* Exercice A *
Mettez à jour le passage de l'extrait sur l'inspection du travail allant de « La commission prie » jusqu'à « également en préparation. » inclus, en remplaçant « dix ans » par « douze ans ». Recopiez ce passage ainsi modifié.
* Exercice B *
Répondez aux questions suivantes à partir de l'extrait sur l'inspection du travail.
(i) Quel article du Code du travail porte sur le statut des inspecteurs et contrôleurs du travail ?
(ii) Combien de temps s'est écoulé depuis l'adoption du Code du travail ?
(iii) À quelles autorités s'adresse le formulaire de demande communiqué par le gouvernement ?

* Extrait à lire *
========
La commission prie par ailleurs le gouvernement de communiquer, dès leur adoption, copie des décrets d’application des articles L 168 (mesures relatives à la santé et à la sécurité des travailleurs), L 185 (services et délégués de sécurité du travail) et L 190 (statut des inspecteurs et contrôleurs du travail) du Code du travail dont il indique qu’ils sont toujours en cours d’élaboration, bien qu’il se soit écoulé dix ans depuis l’adoption dudit code. Elle prie également le gouvernement de préciser si un projet de décret d’application de l’article L 189 (services du travail et de la sécurité sociale) est également en préparation.

2. Articles 5 a) et 18. Obstacles à l’exercice de missions d’inspection. La commission note avec intérêt la communication d’une copie de formulaire de demande aux autorités de police et de gendarmerie de notifier une convocation par l’inspection du travail à toute personne ayant refusé de s’y soumettre. La commission saurait gré au gouvernement d’indiquer si, dans la pratique, les inspecteurs du travail ont la possibilité d’obtenir une assistance des forces de l’ordre en cas d’obstacles à l’exercice de leurs fonctions à l’occasion d’un contrôle d’établissement. Le gouvernement est prié, le cas échéant, de décrire la procédure pertinente et de fournir des informations sur la jurisprudence en la matière pour ce qui est des sanctions imposées dans la pratique aux employeurs récalcitrants aux interventions des inspecteurs du travail.
========
* Lignes de données *
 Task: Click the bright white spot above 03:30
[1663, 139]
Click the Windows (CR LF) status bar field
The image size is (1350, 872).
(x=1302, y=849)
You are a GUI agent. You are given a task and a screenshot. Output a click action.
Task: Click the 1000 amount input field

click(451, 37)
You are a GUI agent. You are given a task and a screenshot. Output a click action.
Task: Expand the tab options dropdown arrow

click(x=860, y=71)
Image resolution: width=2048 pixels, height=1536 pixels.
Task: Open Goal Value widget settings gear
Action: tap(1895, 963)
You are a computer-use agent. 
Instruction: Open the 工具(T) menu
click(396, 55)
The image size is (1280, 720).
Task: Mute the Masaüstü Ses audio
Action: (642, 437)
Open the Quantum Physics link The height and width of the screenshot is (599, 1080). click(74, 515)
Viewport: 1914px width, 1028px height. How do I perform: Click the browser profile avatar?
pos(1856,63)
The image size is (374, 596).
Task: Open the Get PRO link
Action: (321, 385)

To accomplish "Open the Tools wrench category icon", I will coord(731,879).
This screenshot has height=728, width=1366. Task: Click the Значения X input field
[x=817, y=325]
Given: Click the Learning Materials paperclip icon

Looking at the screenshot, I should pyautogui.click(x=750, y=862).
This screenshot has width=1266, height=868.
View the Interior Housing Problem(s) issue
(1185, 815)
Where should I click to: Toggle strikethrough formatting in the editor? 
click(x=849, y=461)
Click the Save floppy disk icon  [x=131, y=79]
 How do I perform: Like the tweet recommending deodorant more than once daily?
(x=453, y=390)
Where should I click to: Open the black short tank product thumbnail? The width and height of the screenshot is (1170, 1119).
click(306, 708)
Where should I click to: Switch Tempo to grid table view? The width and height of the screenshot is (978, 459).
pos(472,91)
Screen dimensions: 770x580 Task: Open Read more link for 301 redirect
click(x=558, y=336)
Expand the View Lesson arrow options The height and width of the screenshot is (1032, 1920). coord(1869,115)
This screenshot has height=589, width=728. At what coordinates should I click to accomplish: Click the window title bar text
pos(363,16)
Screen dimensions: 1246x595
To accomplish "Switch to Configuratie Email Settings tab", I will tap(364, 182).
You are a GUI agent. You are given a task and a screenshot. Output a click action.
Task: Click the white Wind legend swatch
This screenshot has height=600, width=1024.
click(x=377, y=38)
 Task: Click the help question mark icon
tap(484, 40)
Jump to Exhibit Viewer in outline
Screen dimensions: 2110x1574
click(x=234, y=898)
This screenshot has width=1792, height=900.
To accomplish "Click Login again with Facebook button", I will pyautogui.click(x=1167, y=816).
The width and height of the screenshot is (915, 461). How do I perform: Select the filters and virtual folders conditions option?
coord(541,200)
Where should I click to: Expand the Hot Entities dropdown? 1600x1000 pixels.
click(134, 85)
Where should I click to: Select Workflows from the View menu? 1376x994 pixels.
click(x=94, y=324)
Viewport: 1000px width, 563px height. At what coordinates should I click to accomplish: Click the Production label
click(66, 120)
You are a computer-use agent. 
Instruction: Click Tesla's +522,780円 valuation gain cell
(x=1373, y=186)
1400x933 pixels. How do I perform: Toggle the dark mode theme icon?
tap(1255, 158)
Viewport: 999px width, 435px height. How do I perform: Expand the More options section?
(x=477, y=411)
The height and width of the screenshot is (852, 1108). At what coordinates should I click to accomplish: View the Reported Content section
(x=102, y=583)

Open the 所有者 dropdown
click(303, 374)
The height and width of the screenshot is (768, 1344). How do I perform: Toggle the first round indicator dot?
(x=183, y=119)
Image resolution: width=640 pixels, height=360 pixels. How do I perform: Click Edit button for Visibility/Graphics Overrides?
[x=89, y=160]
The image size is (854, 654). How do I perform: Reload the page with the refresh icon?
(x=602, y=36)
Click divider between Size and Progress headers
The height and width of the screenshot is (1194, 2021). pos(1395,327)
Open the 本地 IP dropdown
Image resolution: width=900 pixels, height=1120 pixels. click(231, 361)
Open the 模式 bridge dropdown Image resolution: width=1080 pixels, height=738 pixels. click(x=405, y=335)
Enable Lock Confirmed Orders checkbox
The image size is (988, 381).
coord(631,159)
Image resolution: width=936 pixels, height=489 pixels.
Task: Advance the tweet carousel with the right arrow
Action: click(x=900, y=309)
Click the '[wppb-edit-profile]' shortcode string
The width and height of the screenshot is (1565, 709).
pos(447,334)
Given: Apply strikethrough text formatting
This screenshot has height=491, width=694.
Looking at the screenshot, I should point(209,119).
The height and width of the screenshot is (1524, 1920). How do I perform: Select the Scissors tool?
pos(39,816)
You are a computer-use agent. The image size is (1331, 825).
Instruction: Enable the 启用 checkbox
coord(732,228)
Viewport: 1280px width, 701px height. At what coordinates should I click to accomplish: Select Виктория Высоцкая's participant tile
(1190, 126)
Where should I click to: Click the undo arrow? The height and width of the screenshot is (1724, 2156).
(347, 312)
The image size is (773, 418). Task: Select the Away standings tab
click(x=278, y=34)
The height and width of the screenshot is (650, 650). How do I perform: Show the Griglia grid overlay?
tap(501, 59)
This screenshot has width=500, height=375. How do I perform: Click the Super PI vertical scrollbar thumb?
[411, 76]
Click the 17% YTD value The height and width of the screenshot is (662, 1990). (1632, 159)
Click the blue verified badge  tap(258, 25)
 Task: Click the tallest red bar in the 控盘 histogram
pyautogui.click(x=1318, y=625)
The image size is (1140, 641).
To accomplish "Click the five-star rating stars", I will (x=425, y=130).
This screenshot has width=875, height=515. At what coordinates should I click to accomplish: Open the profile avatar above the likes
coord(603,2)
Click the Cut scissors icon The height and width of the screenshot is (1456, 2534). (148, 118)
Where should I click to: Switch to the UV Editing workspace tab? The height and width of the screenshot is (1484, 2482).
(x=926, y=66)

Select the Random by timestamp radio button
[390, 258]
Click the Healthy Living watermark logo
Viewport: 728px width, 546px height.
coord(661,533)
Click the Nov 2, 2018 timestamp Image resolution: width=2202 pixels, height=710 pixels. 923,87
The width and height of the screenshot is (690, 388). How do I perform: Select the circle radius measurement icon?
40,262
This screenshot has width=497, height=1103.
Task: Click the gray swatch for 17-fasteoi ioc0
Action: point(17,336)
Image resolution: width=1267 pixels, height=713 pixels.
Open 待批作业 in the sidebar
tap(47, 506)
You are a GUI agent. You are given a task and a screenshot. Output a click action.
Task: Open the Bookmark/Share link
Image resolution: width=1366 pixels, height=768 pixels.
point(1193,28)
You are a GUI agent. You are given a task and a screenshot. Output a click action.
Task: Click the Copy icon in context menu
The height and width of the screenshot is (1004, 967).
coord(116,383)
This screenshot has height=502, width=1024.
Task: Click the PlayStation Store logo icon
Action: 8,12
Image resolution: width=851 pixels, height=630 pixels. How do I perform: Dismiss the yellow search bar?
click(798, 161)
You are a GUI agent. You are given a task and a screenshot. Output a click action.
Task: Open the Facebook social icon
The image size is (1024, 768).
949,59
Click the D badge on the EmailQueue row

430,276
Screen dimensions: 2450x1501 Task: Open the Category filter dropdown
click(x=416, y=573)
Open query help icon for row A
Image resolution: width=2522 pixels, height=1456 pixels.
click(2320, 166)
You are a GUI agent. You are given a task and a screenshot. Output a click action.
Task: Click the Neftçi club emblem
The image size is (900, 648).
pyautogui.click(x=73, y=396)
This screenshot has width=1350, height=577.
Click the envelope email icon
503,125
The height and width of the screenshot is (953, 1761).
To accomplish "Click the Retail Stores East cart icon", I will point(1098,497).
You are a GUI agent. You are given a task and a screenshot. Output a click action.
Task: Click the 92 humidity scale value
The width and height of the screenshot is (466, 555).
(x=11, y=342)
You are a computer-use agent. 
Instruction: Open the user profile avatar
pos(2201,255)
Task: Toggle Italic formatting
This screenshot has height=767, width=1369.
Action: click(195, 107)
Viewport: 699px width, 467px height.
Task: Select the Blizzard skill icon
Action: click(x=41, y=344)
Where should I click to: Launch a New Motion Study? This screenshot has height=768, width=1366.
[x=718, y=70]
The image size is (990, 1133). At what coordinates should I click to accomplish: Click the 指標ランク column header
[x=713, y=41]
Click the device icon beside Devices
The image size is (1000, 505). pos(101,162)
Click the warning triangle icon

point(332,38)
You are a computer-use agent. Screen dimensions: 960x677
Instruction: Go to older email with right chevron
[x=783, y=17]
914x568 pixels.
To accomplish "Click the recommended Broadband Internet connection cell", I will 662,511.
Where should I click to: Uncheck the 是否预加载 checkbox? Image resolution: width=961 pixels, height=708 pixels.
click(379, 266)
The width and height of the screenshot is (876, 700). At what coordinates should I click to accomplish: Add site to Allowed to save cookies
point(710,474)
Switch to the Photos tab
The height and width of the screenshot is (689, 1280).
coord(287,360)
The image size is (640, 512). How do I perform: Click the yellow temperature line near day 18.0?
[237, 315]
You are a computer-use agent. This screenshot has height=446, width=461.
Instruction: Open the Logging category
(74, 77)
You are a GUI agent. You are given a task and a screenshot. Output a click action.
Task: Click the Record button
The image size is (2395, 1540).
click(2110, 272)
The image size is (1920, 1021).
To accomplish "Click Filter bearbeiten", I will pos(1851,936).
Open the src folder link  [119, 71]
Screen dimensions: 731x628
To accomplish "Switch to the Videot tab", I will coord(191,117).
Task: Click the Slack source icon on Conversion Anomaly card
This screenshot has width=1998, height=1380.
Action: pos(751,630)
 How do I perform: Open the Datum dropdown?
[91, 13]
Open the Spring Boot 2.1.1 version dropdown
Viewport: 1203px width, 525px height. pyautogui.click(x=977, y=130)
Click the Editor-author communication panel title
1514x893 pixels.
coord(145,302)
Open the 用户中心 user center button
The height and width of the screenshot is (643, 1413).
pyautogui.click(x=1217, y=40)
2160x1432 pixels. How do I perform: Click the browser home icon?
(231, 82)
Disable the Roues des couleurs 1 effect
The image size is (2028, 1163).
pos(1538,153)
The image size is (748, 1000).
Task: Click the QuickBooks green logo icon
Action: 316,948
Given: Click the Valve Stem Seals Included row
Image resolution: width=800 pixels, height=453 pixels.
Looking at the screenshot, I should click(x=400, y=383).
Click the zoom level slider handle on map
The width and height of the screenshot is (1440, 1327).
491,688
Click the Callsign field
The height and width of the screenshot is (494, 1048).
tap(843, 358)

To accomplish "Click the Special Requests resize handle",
========
* Résultat attendu A *
La commission prie par ailleurs le gouvernement de communiquer, dès leur adoption, copie des décrets d’application des articles L 168 (mesures relatives à la santé et à la sécurité des travailleurs), L 185 (services et délégués de sécurité du travail) et L 190 (statut des inspecteurs et contrôleurs du travail) du Code du travail dont il indique qu’ils sont toujours en cours d’élaboration, bien qu’il se soit écoulé douze ans depuis l’adoption dudit code. Elle prie également le gouvernement de préciser si un projet de décret d’application de l’article L 189 (services du travail et de la sécurité sociale) est également en préparation.

* Résultat attendu B *
(i) L'article L 190.
(ii) Dix ans.
(iii) Aux autorités de police et de gendarmerie.